| PASSAGE PROVIDED |
──────────────────────────────
FIGURE 1.

Controlling communication in synthetic cells. Genetically encoded synthetic cell communication systems have been controlled by regulating the expression of αHL using (A) small molecule sensitive riboswitches or (B) transcription factors. (C—left) Transcription factors that recognise acyl-homoserine lactones are typically used to regulate quorum sensing between E. coli and synthetic cells or synthetic cells and other synthetic cells, (C—right) but they have also regulated expression of a large protein pore, PFO, in synthetic cell communication with mammalian cells. (D) Control over communication that does not require genetic control has been demonstrated by using pH-responsive DNA nanostructures and polymers to regulate the fusion of entrapped vesicles with the membrane of a larger vesicle and the release of insulin. (E) In contrast to molecular activation, communication between synthetic cells has been initiated using light-activated DNA. 3OC6-HSL, N-3-oxo-hexanoyl homoserine lactone; αHL, alpha-hemolysin; araC, arabinose-sensitive transcription regulator; BDNF, brain-derived neurotrophic factor; Cat, catalase; Dox, doxycycline; fLuc, firefly luciferase; GFP, green fluorescent protein; Glut 2, glucose transporter 2; GO, glucose oxidase; GOI, gene of interest; HEK293T, human embryonic kidney 293T cells; IPTG, isopropyl ß-d-1-thiogalactopyranoside; LacI, lac repressor; LasI, 3OC12-HSL synthase gene; LasR, 3OC12-HSL transcriptional activator; LuxI, 3OC6-HSL synthase gene; LuxR, 3OC6-HSL transcriptional activator; PEG, polyethylene glycol-5000; PFO, perfringolysin O; RBS, ribosome binding site; TetR, Tet Repressor protein; UV, ultraviolet.
──────────────────────────────
| THE DATA |
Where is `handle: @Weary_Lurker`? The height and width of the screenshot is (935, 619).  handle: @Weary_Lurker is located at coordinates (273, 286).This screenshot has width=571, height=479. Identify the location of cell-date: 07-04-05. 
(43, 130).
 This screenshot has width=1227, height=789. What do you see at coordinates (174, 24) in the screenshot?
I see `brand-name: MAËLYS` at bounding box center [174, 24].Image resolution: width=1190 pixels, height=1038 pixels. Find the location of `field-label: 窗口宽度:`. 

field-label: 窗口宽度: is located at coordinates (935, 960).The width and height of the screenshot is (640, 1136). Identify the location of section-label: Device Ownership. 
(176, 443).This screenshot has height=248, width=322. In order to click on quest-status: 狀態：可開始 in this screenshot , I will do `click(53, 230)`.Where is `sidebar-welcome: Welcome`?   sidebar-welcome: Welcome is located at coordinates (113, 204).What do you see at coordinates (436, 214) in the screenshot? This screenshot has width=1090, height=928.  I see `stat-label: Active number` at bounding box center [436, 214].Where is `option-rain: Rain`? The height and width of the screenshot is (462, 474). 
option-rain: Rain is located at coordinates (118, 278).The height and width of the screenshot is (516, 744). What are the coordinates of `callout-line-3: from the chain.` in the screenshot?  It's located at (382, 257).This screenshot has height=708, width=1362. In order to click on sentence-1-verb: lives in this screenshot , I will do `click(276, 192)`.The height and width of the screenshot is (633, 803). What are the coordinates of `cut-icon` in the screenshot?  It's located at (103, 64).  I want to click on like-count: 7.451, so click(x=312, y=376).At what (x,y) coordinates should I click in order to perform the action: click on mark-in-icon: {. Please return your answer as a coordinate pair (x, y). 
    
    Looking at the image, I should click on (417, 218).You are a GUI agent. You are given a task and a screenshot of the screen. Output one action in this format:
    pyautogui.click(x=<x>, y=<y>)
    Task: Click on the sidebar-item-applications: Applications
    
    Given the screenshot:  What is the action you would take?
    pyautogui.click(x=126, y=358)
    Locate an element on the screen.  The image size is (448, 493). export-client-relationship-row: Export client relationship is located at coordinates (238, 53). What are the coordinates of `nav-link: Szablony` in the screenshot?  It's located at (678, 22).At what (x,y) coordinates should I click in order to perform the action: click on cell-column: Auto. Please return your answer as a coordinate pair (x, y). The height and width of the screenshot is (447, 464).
──────────────────────────────
| TASK INSTRUCTIONS |
Answer these questions from the caption on synthetic cell communication:
1. What two means have been used to regulate the expression of αHL?
2. What does the abbreviation PFO stand for?
3. Instead of molecular activation, what has been used to start communication between synthetic cells?

| COMPLETED TASK |
1. Small molecule sensitive riboswitches and transcription factors.
2. Perfringolysin O.
3. Light-activated DNA.